»»

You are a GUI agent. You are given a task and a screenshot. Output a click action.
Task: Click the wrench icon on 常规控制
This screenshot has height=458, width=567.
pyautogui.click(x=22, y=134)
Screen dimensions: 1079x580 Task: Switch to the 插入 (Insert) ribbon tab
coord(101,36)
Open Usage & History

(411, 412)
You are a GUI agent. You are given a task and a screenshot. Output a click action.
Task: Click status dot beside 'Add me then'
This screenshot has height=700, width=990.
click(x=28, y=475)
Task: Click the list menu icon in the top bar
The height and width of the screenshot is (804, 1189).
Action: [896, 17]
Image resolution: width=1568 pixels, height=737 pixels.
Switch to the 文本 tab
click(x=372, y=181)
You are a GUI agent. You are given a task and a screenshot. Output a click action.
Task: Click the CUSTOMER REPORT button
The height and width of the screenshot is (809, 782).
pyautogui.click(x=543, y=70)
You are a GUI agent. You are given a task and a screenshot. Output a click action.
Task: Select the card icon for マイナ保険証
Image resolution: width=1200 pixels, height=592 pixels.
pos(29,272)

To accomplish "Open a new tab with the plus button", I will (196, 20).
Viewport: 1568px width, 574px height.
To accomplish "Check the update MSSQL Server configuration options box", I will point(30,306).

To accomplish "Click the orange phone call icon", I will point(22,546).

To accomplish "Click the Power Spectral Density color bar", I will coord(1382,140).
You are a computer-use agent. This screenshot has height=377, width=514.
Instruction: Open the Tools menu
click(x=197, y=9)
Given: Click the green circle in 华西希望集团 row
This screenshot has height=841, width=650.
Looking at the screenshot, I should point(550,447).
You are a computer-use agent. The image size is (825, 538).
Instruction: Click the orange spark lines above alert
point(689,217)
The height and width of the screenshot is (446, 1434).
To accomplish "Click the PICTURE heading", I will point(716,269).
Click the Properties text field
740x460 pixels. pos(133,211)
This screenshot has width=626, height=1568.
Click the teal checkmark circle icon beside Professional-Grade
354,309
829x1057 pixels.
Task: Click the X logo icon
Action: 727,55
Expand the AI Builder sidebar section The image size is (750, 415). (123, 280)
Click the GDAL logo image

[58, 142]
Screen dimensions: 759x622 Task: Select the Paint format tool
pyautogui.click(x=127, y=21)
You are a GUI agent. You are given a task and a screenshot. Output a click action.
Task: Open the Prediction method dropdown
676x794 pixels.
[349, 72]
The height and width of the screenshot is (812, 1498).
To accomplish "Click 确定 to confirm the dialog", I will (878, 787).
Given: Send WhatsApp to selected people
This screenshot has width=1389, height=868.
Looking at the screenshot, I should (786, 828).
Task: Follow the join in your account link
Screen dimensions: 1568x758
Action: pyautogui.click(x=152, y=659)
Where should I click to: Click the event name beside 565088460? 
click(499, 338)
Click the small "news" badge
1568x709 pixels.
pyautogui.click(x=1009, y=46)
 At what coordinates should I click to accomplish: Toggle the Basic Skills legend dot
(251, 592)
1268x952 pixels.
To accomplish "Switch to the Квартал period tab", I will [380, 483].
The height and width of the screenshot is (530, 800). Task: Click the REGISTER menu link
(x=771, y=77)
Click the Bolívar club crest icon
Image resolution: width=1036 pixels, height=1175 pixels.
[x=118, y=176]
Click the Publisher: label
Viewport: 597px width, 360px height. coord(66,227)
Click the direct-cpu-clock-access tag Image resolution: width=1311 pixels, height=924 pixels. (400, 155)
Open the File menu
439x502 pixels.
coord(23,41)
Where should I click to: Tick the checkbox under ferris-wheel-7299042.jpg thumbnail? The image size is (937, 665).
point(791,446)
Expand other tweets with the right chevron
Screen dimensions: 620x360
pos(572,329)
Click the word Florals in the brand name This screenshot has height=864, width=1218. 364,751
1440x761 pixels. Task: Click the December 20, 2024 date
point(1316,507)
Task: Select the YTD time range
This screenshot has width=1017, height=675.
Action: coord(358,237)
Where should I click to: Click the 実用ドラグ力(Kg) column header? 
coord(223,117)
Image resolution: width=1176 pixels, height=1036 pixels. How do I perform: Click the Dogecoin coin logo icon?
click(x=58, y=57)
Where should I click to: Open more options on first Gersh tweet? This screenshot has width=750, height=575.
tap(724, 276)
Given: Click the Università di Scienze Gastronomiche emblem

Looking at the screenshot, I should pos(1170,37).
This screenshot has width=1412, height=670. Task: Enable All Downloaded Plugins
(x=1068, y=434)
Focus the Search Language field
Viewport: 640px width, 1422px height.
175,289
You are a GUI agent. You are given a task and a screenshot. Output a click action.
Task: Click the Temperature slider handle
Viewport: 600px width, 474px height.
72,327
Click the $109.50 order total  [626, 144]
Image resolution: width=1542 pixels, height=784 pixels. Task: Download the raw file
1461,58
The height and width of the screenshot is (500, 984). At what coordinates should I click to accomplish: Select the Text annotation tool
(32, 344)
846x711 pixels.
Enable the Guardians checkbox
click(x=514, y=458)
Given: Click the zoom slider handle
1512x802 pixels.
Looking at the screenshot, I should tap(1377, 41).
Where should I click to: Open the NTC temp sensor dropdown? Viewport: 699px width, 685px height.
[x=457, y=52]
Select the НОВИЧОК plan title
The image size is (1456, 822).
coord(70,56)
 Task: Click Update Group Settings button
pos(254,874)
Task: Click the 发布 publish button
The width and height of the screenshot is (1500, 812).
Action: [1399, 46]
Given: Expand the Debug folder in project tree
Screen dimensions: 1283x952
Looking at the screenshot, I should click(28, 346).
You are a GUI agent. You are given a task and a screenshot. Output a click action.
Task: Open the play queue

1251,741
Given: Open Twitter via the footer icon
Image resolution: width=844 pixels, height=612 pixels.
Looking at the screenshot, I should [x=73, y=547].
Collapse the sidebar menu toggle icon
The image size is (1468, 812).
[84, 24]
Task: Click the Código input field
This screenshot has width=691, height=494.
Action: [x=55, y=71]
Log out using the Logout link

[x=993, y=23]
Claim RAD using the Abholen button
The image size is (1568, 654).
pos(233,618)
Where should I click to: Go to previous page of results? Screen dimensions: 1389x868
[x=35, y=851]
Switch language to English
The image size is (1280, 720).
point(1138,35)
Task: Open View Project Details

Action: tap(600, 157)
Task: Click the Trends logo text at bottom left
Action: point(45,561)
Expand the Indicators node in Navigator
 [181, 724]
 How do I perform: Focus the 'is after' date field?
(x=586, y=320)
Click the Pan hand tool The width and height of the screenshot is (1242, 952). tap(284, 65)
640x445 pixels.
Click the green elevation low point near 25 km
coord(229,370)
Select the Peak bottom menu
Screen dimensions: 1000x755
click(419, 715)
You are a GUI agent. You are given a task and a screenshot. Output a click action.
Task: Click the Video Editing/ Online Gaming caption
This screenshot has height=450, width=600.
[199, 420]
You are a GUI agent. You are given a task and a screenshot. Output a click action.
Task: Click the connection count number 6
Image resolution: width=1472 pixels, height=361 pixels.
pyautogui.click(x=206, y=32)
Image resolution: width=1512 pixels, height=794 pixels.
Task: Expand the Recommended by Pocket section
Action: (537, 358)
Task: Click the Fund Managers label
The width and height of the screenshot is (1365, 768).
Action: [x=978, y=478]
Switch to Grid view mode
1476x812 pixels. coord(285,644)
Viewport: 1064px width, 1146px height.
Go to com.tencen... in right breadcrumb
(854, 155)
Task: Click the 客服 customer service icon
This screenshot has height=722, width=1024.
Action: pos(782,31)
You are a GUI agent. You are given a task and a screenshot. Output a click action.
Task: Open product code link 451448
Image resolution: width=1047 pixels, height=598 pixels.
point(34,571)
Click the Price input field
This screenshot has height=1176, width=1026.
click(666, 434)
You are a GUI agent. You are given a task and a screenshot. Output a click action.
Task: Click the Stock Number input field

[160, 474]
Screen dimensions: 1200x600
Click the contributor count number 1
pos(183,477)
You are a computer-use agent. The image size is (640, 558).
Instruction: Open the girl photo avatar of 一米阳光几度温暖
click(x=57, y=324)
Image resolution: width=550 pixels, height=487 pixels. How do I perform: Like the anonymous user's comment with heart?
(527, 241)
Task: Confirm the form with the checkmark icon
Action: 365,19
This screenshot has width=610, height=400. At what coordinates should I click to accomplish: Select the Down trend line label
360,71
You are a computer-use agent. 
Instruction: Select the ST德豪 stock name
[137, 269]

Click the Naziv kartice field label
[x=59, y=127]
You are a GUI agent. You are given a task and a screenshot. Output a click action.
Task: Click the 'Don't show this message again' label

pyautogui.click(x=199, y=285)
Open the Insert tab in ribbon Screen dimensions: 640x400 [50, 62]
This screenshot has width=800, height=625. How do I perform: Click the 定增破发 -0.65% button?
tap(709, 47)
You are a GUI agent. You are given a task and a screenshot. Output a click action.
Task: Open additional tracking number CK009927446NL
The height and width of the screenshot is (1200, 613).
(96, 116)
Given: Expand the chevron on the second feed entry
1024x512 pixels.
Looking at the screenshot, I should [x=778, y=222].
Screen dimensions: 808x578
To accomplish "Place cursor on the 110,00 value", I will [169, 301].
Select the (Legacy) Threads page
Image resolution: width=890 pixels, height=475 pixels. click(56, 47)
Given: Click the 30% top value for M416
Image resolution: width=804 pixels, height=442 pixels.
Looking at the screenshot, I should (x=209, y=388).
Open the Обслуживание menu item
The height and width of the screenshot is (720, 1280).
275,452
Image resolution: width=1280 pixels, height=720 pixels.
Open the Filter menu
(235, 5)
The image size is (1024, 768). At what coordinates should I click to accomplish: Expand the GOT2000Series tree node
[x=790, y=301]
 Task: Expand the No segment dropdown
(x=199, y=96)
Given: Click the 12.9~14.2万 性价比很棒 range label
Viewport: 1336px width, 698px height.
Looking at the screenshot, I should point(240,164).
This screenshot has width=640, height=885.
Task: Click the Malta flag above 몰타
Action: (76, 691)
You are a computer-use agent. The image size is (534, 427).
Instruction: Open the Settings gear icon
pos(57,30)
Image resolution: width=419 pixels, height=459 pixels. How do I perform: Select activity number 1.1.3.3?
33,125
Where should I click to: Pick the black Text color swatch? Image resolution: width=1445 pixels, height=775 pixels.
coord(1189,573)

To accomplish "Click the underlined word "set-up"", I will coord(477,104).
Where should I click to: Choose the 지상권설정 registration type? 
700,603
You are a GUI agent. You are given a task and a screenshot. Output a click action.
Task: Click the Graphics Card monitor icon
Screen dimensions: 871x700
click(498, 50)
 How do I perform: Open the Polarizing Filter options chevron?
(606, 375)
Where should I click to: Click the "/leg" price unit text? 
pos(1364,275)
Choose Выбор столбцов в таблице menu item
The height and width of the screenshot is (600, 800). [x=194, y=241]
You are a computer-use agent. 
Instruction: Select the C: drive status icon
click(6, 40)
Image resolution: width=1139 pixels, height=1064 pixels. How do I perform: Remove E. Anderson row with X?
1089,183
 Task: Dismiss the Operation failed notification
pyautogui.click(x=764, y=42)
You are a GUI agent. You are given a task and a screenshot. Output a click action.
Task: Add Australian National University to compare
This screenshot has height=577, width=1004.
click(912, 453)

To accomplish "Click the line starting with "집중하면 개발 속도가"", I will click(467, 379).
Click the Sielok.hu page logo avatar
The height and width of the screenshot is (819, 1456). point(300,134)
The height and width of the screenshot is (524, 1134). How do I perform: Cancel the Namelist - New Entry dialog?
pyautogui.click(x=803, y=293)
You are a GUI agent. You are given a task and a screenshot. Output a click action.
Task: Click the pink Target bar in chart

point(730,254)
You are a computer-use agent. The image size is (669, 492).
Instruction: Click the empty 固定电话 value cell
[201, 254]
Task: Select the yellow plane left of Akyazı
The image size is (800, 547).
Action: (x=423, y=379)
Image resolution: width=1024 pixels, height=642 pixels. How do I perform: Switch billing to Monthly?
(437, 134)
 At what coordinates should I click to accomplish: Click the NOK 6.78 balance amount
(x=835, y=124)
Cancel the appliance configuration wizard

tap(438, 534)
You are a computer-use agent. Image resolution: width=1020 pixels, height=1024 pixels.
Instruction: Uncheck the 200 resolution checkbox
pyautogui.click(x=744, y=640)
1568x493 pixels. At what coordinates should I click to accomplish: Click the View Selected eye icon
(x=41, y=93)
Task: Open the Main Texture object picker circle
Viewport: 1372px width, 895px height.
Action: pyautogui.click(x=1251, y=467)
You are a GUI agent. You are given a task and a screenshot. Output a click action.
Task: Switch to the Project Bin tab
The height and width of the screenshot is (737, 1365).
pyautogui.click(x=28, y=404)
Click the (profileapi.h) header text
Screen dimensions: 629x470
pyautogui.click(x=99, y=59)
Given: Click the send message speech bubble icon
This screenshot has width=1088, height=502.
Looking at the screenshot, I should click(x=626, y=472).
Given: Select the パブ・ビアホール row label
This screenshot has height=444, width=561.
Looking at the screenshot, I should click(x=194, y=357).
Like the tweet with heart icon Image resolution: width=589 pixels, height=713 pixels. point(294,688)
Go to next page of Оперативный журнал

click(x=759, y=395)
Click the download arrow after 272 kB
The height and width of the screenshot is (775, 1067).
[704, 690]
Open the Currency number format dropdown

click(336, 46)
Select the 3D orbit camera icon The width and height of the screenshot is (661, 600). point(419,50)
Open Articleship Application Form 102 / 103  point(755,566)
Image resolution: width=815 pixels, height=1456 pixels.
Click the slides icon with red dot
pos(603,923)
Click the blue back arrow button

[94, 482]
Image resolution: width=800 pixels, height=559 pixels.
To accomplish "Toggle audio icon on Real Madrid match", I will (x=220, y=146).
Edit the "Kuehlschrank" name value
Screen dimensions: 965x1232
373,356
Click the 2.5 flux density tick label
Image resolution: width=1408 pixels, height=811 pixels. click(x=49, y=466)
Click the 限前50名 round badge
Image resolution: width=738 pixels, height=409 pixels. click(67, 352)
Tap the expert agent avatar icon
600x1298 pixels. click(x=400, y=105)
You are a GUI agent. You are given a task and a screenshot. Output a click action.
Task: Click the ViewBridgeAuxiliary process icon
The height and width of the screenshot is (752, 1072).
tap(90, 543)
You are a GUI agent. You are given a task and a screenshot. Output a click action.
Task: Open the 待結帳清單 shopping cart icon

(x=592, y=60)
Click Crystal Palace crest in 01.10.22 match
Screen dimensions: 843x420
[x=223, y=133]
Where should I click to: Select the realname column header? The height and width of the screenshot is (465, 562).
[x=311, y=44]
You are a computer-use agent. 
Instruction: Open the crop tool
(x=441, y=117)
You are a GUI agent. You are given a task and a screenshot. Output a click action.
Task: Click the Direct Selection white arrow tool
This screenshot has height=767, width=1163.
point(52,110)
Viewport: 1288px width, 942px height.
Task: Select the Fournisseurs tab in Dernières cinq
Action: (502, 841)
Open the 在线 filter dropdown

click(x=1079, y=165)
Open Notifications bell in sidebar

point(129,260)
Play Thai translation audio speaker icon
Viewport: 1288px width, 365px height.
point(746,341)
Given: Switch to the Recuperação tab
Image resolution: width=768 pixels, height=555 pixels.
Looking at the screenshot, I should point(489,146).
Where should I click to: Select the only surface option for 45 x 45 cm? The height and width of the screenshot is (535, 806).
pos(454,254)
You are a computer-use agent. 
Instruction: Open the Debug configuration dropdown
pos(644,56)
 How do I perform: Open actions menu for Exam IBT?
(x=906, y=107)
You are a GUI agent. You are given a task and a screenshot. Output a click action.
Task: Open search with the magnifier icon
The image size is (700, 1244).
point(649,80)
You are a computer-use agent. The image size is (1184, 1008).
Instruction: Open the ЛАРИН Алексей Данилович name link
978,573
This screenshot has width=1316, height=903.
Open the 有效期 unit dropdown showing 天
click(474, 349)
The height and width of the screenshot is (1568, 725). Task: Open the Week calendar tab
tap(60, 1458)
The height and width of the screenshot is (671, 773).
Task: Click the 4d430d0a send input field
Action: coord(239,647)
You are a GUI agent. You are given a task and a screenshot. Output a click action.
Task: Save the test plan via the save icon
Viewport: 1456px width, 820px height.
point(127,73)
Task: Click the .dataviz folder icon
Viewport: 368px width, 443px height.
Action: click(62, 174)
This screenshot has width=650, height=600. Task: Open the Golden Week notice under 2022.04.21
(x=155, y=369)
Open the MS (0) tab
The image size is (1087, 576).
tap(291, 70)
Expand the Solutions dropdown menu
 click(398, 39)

««

What you need to do -
Your task is to restate, word for word, only those lines above that fall between the line holding "Select the (Legacy) Threads page" and the line holding "You are a computer-use agent. The image size is (534, 427).", inclusive.

Reply -
Select the (Legacy) Threads page
Image resolution: width=890 pixels, height=475 pixels. click(56, 47)
Given: Click the 30% top value for M416
Image resolution: width=804 pixels, height=442 pixels.
Looking at the screenshot, I should (x=209, y=388).
Open the Обслуживание menu item
The height and width of the screenshot is (720, 1280).
275,452
Image resolution: width=1280 pixels, height=720 pixels.
Open the Filter menu
(235, 5)
The image size is (1024, 768). At what coordinates should I click to accomplish: Expand the GOT2000Series tree node
[x=790, y=301]
 Task: Expand the No segment dropdown
(x=199, y=96)
Given: Click the 12.9~14.2万 性价比很棒 range label
Viewport: 1336px width, 698px height.
Looking at the screenshot, I should point(240,164).
This screenshot has width=640, height=885.
Task: Click the Malta flag above 몰타
Action: (76, 691)
You are a computer-use agent. The image size is (534, 427).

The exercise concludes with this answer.